ESERCIZIO SCRITTO 1. Trascrivi il passo del documento di partenza che comincia con "L’articolo (2°) riguardante" e prosegue fino a "quella di Andrea.", cambiando "copricapo" in "cappello".
ESERCIZIO SCRITTO 2. Indica, per favore, quale mano alza Dio nella raffigurazione come Padre Benedicente descritta nel documento di partenza.
ESERCIZIO SCRITTO 3.
Stabilisci se queste affermazioni concordano con il documento di partenza, rispondendo sì o no e citando le parole decisive:
(a) Nella prima immagine il mondo creato è raffigurato in cerchi concentrici.
(b) Nella scena dedicata a Gesù Cristo la posizione centrale spetta alla corona di spine.
(c) Alla scena dedicata a Gesù Cristo assistono dei santi.

DOCUMENTO DI PARTENZA.
================

La prima immagine, inerente a Dio creatore (e collegata a Pietro), viene resa attraverso la raffigurazione del mondo creato in cerchi concentrici, alludendo alle sfere aristoteliche. Si tratta di una rappresentazione che si distacca dalla modalità più consueta di raffigurare la creazione, [61]Cfr. Buschi 1999; Bianchi 1999. anche se a fianco viene rappresentato Dio come Padre Benedicente, con la mano destra alzata.

L’articolo (2°) riguardante Gesù Cristo, Figlio di Dio, viene narrato attraverso una particolare rappresentazione della Trinità: il Padre e lo Spirito Santo osservano dall’alto il Figlio che ha momentaneamente abbandonato a terra il proprio copricapo per accogliere la corona di spine e farsi Cristo crocifero. La posizione centrale viene però mantenuta dal monogramma “JHS” [62]“Jesus Hominum Salvator”, in tedesco “Jesus Heiland Seligmacher”; cfr. Heinz-Mohr 1995, pp. 191-192. che fin dalla più antica tradizione cattolica simboleggia Gesù. La corona del Figlio “inviato” sulla terra (così come la sfera del mondo), rimane pertanto collocata nei cieli; a tutta la scena assistono angeli. L’iscrizione dell’apostolo è quella di Andrea.

Questa scena mostra con efficacia l’inscindibile rapporto esistente tra Trinità divina e Incarnazione, espresso attraverso l’intreccio fra uno schema orizzontale ed uno verticale. [63]Cfr. Iacobone 1997, pp. 159-230, 246-252.

================

DATI GREZZI.
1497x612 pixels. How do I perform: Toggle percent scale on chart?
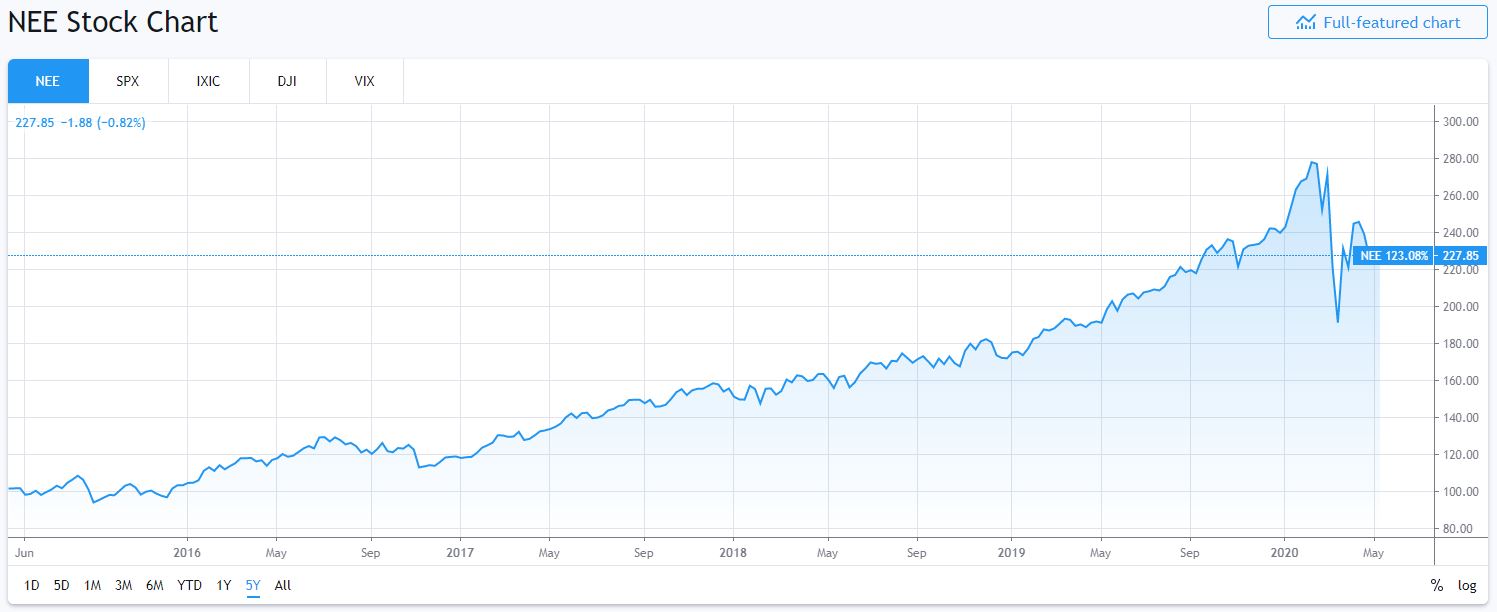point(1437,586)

================

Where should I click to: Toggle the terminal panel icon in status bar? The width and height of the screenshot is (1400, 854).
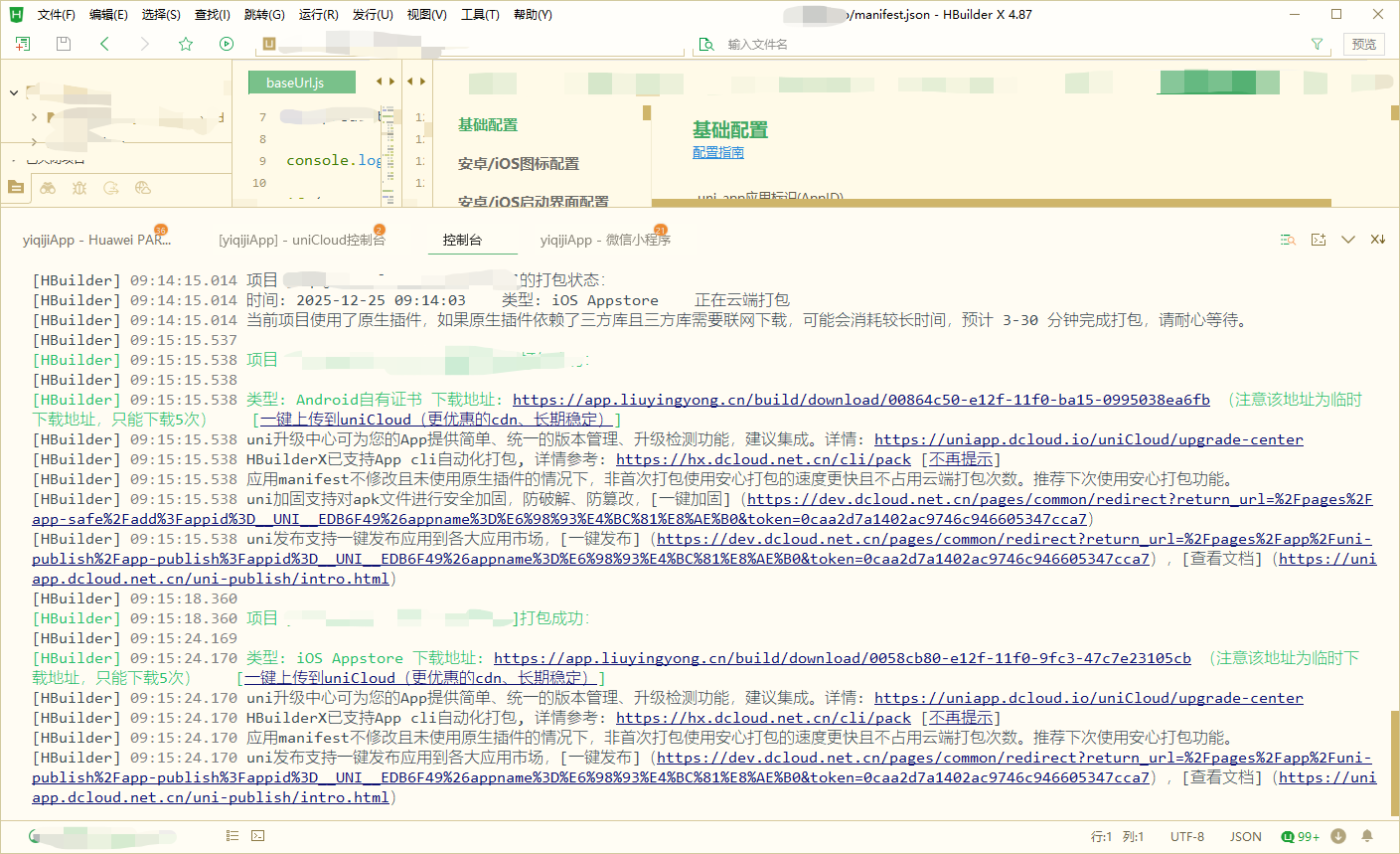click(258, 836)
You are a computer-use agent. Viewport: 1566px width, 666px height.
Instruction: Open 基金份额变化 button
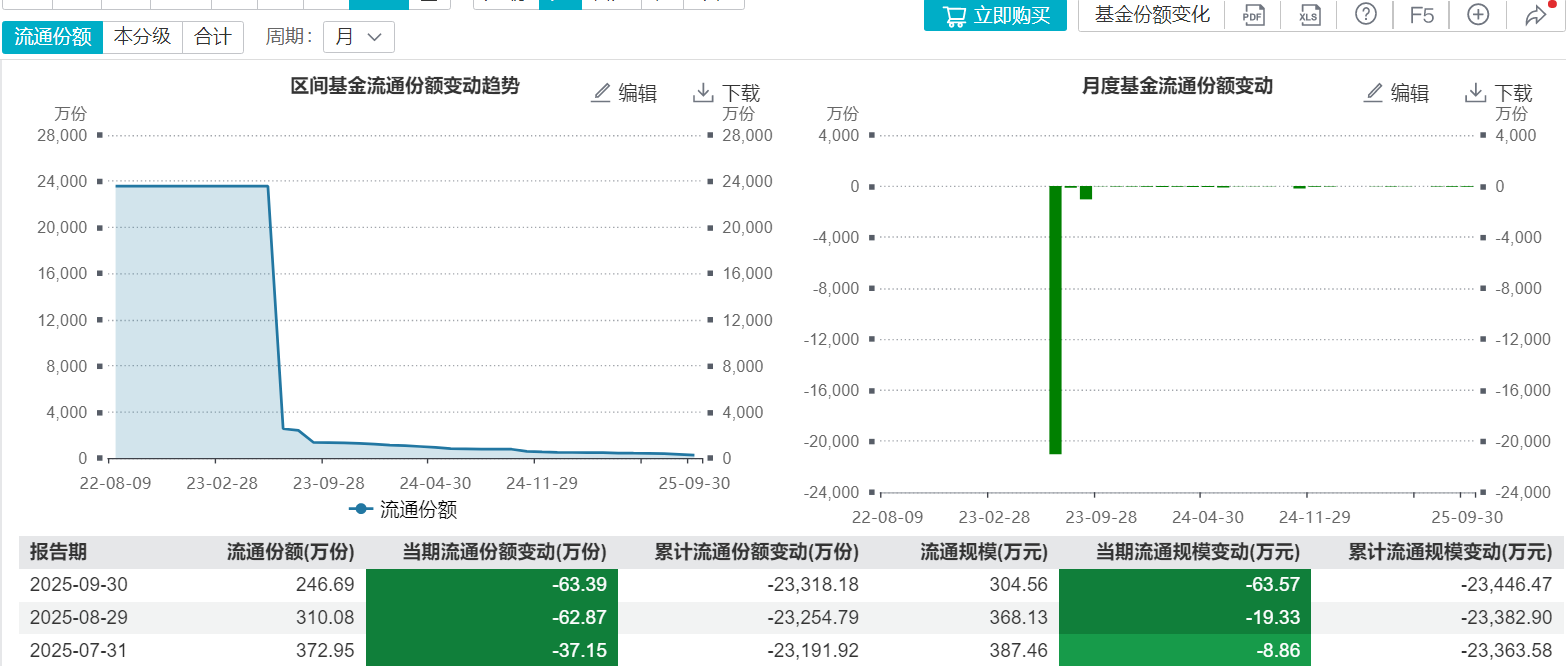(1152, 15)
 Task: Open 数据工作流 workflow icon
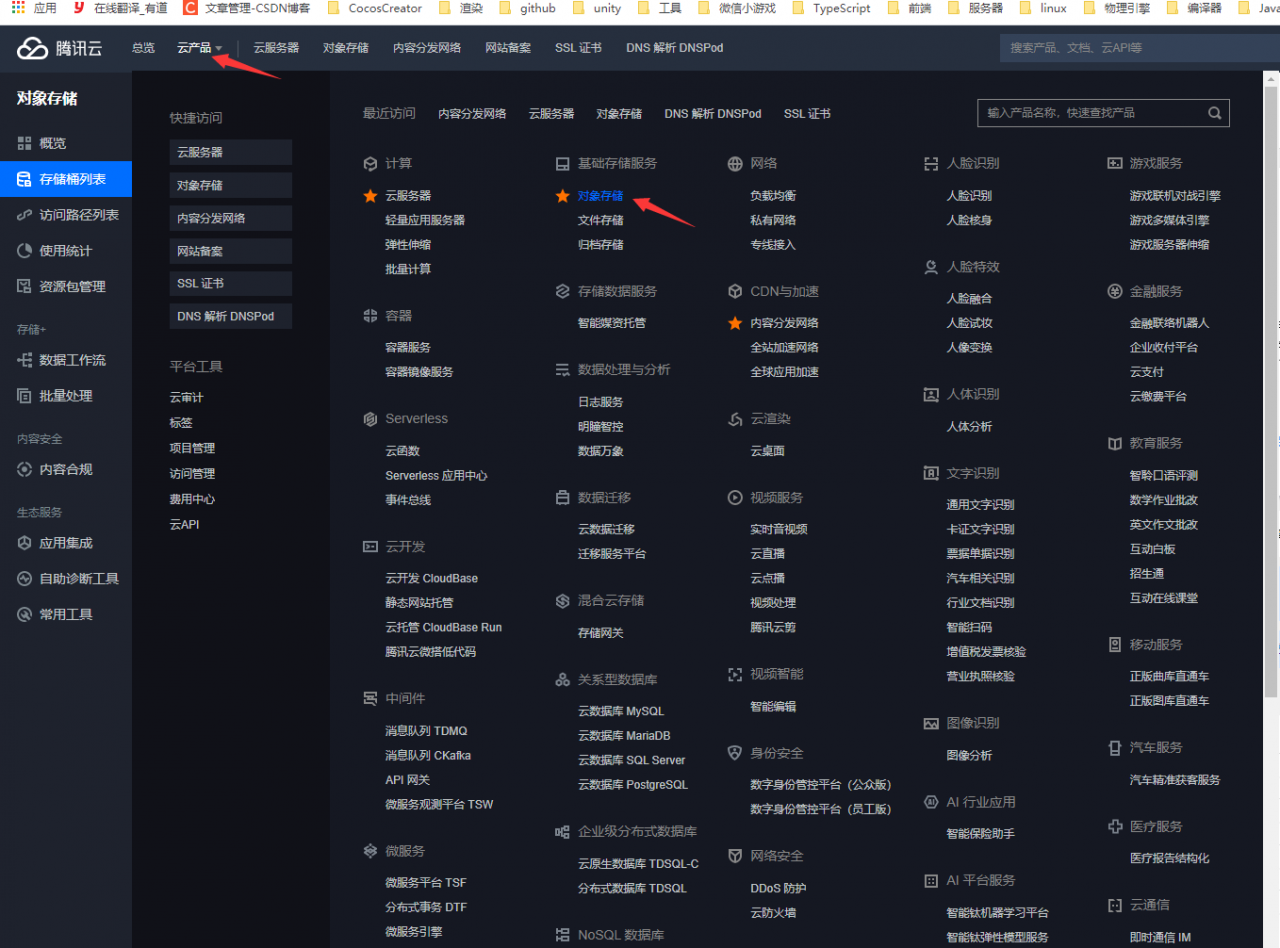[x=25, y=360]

================

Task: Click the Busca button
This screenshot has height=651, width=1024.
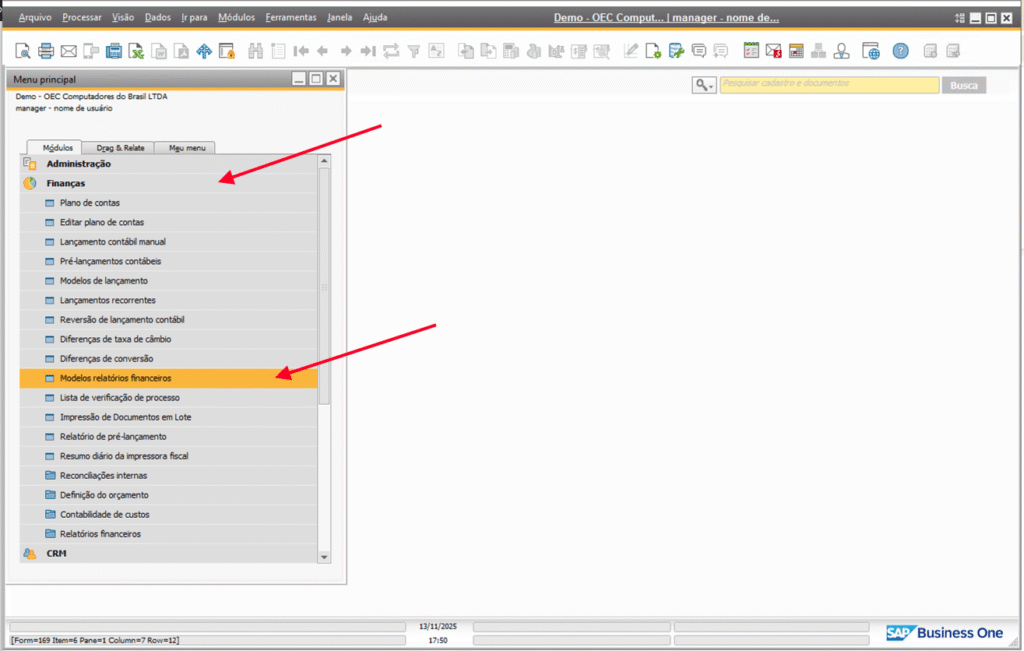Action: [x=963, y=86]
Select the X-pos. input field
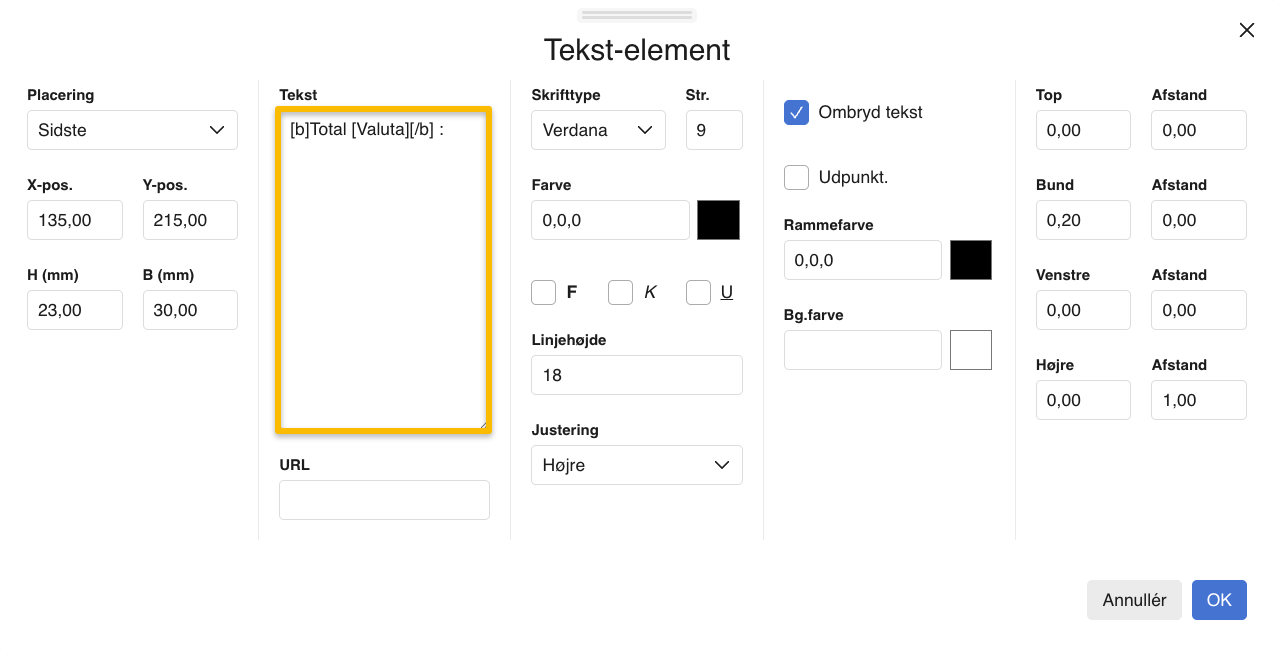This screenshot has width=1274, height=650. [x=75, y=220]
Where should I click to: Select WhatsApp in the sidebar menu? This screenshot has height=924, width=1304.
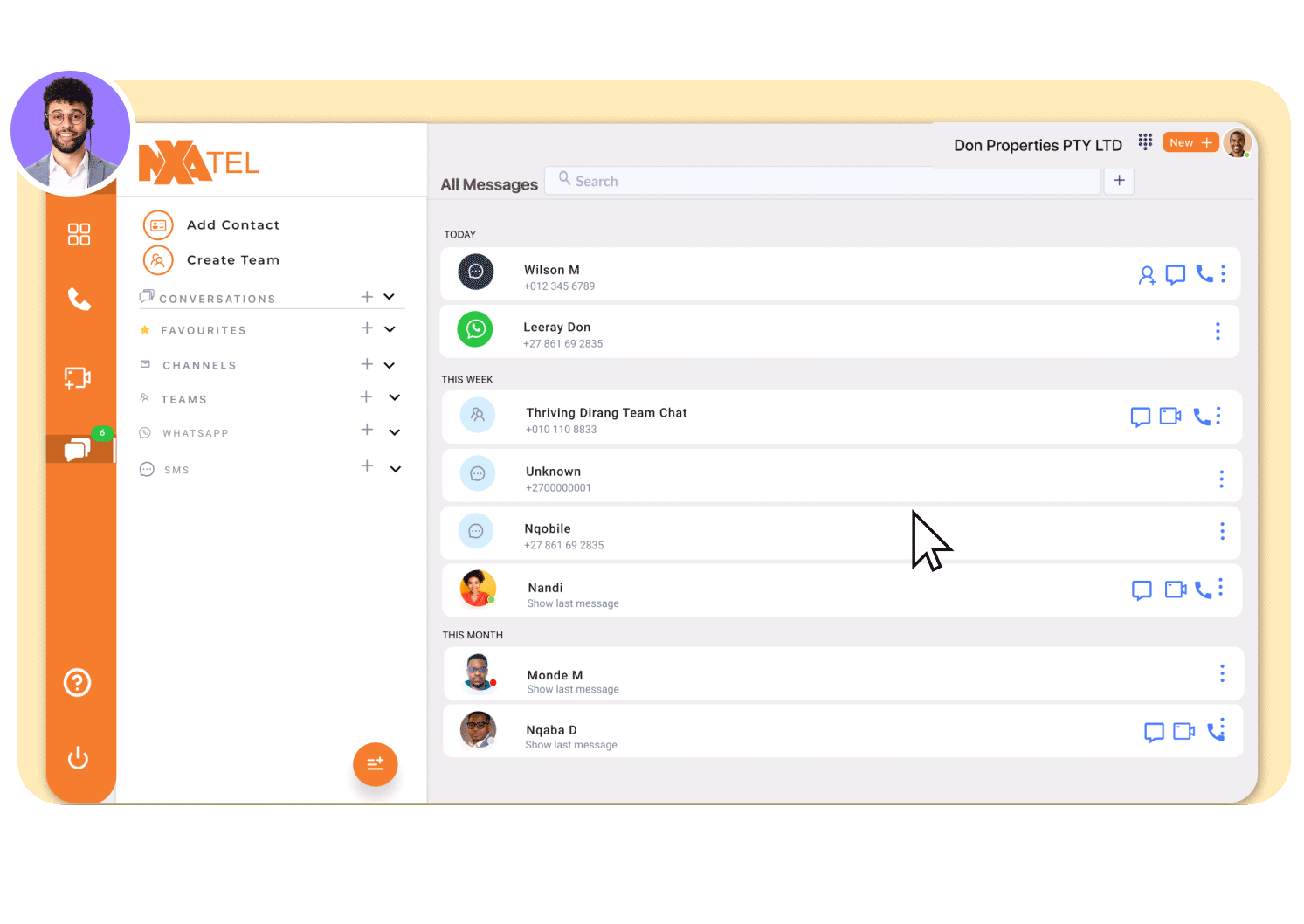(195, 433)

================

SOLUZIONE 1.
L’articolo (2°) riguardante Gesù Cristo, Figlio di Dio, viene narrato attraverso una particolare rappresentazione della Trinità: il Padre e lo Spirito Santo osservano dall’alto il Figlio che ha momentaneamente abbandonato a terra il proprio cappello per accogliere la corona di spine e farsi Cristo crocifero. La posizione centrale viene però mantenuta dal monogramma “JHS” [62]“Jesus Hominum Salvator”, in tedesco “Jesus Heiland Seligmacher”; cfr. Heinz-Mohr 1995, pp. 191-192. che fin dalla più antica tradizione cattolica simboleggia Gesù. La corona del Figlio “inviato” sulla terra (così come la sfera del mondo), rimane pertanto collocata nei cieli; a tutta la scena assistono angeli. L’iscrizione dell’apostolo è quella di Andrea.

SOLUZIONE 2. La mano destra.

SOLUZIONE 3.
(a) Sì: «la raffigurazione del mondo creato in cerchi concentrici».
(b) No: «La posizione centrale viene però mantenuta dal monogramma “JHS”».
(c) No: «a tutta la scena assistono angeli».